Data for this exercise below:
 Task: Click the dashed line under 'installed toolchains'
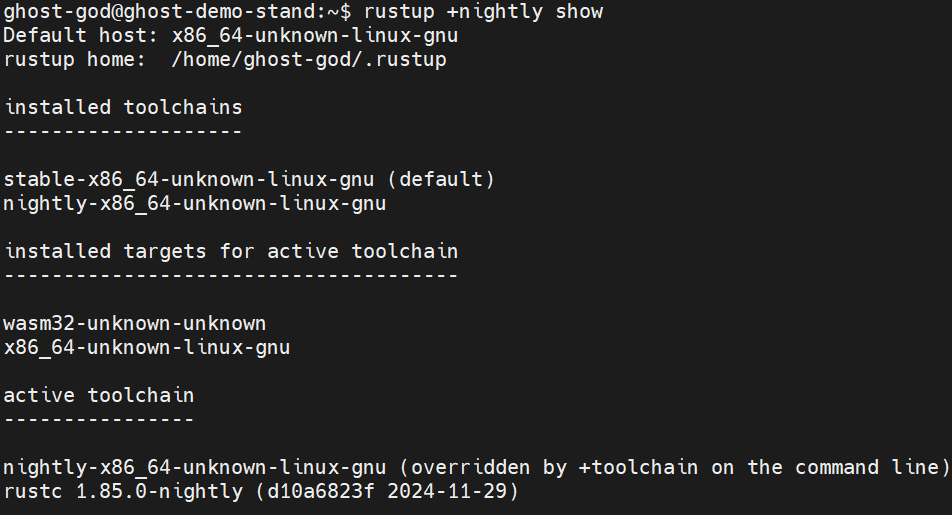tap(123, 132)
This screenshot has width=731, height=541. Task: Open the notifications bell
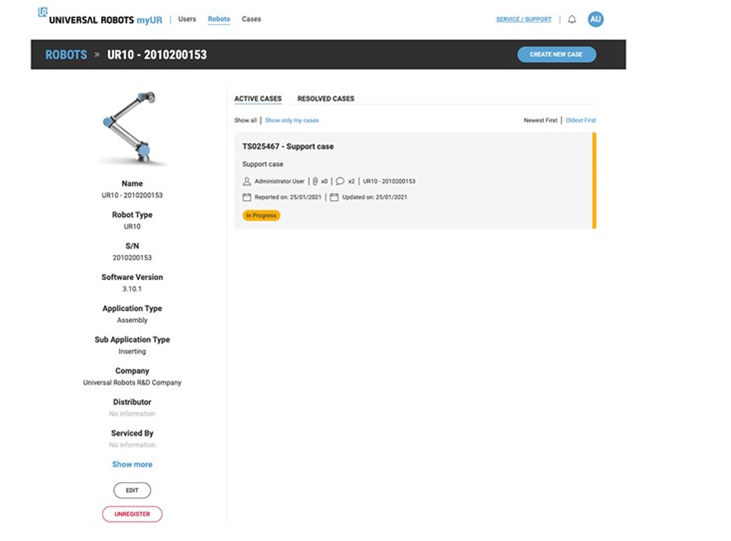pos(572,19)
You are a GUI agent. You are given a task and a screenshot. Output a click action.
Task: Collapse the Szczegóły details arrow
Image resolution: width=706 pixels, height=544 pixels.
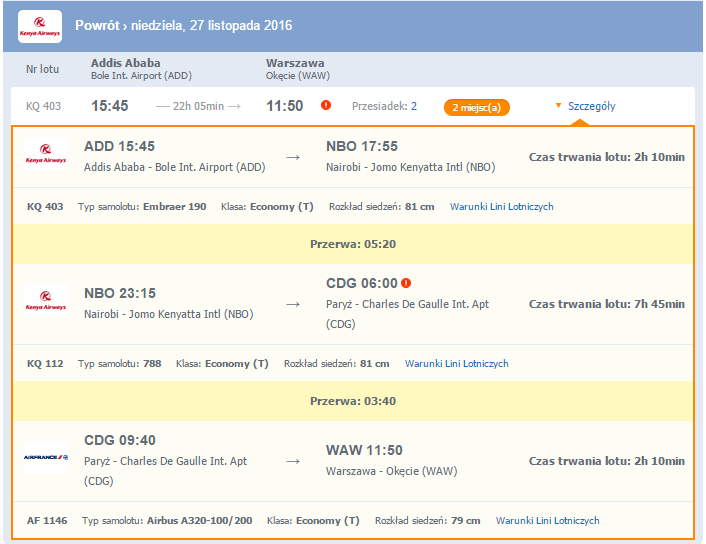pyautogui.click(x=558, y=106)
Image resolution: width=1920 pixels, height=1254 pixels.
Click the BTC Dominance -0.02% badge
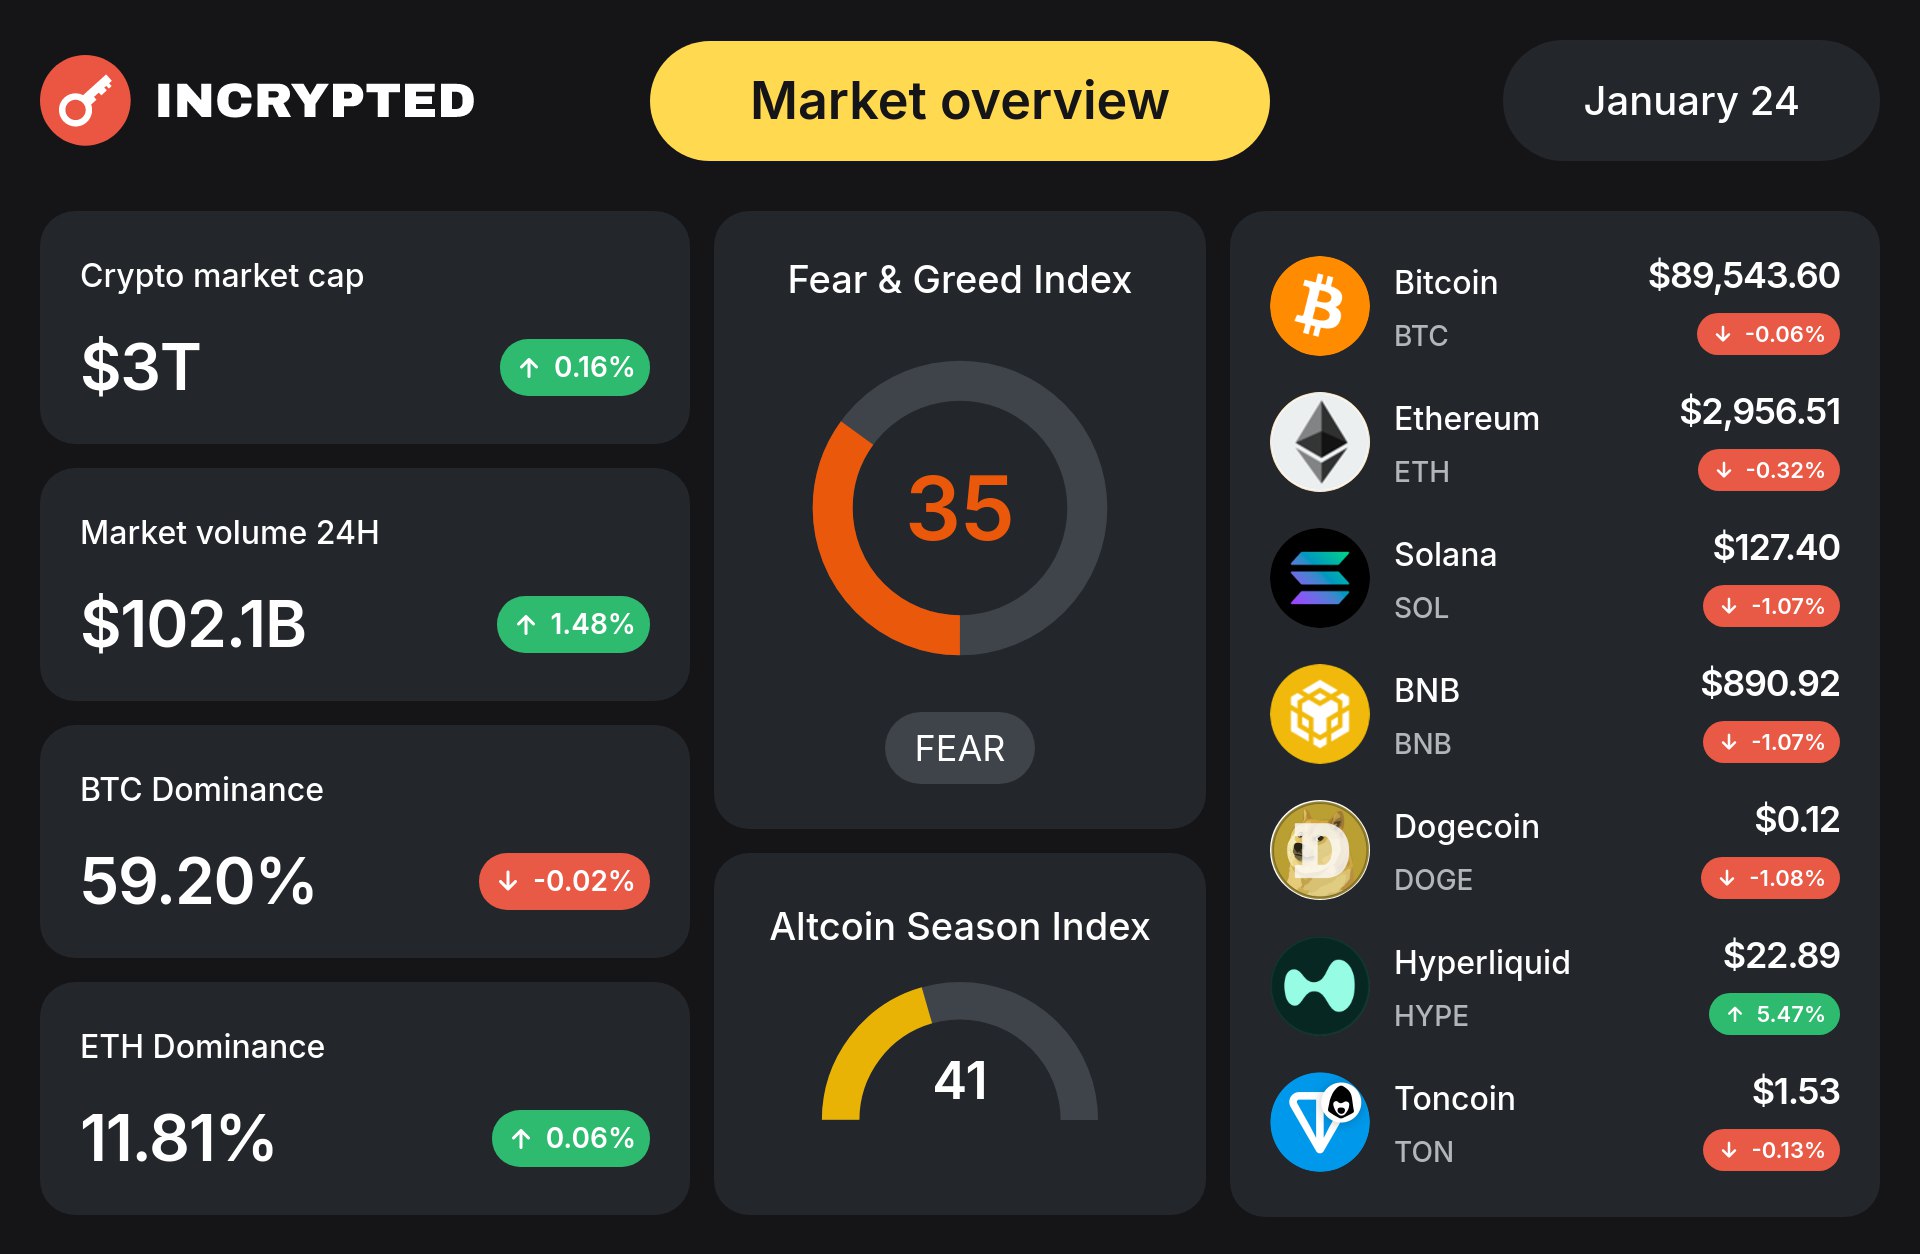click(564, 881)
End of Data for this exercise.
#### What needs to be done:
Could you set down every record above word for word, leaving out the pictures?

#### Your response:
 Task: Click the dashed line under 'installed toolchains'
tap(123, 132)
This screenshot has width=731, height=541. Task: Open the notifications bell
pos(572,19)
You are a GUI agent. You are given a task and a screenshot. Output a click action.
Task: Collapse the Szczegóły details arrow
Image resolution: width=706 pixels, height=544 pixels.
pyautogui.click(x=558, y=106)
Image resolution: width=1920 pixels, height=1254 pixels.
Click the BTC Dominance -0.02% badge
click(564, 881)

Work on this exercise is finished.